Feldman and Audretsch (1999) and De Beule and Van Beveren (2010) are two of the few exceptions. Feldman and Audretsch found a tendency for innovative activity in complementary industries sharing a common science base to cluster together in a city. In the US, diversity has a strong positive effect and specialization has a negative effect on new product introductions. De Beule and Van Beveren found a positive impact of own-industry employment concentration on the product innovation of Belgian firms. However, they considered localization only.
Does agglomeration account for product innovation in developing countries such as China? If it does, how do the innovation activities of Chinese firms benefit from agglomeration economies, from localization economies, and/or from urbanization economies? To address the above questions, in my latest paper (Zhang 2014) I empirically analyzed the effect of agglomeration economies on firm-level product innovation using Chinese firm-level data from 1998 to 2007. Although the deepening of industrial agglomeration in China and its effect on productivity are well documented (see for example Lu and Tao 2009, Lin et al. 2011), whether agglomeration contributes to product innovation has not been explored.

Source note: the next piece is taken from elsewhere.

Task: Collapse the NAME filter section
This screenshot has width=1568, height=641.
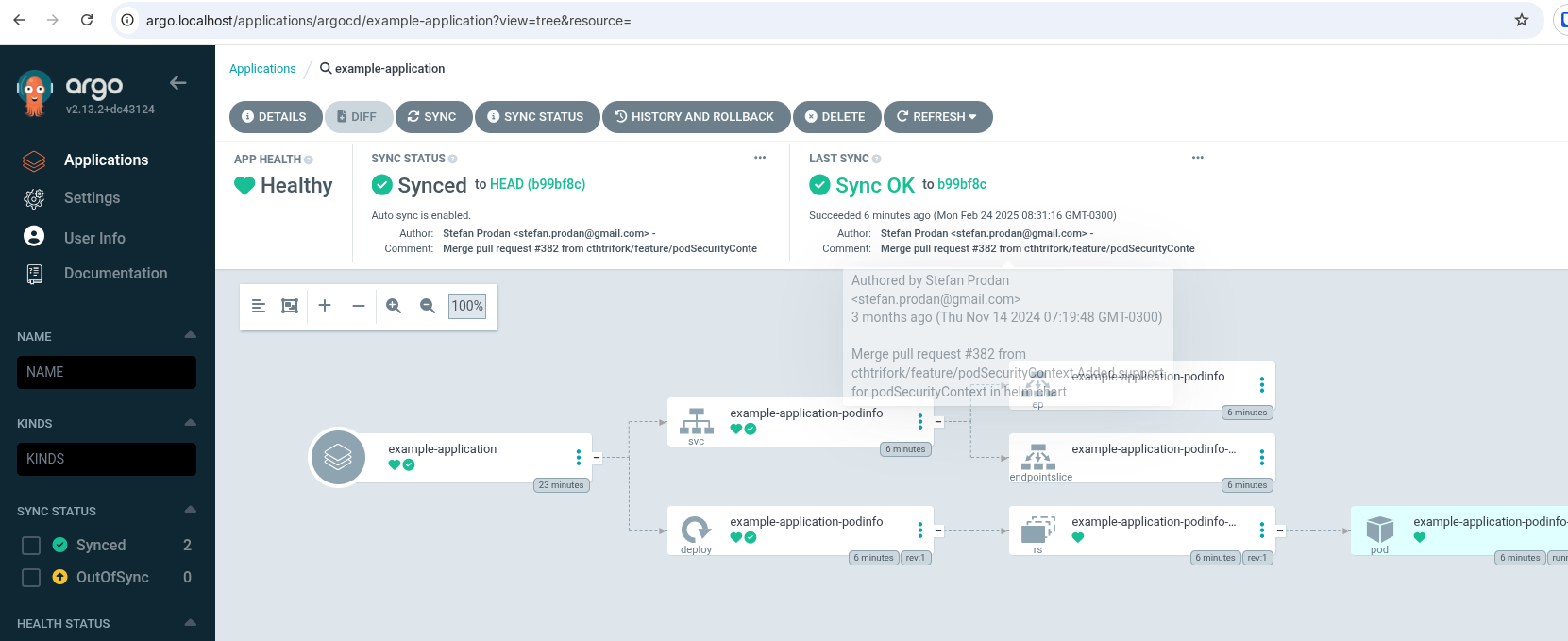Action: 190,335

Measures of agglomeration and product innovation
I followed Martin et al. (2011) to construct variables for agglomeration economies at the industry-city level. Localization economies are measured by the number of other workers working for neighbouring firms in the same industry and in the same city. Urbanization economies are measured by the number of workers in other industries in the same city and by the diversity of industries in the same city.
The criteria used by the National Bureau of Statistics for measuring the variable ‘new products’ are as follows: new products refer to brand new products produced with new technology and new design, or products that represent a noticeable improvement in terms of structure, material, or production process, significantly improving the character or function of the older versions. They include new products certified by relevant government agencies within the period of certification, as well as new products designed and produced by enterprises within a year without certification by government agencies.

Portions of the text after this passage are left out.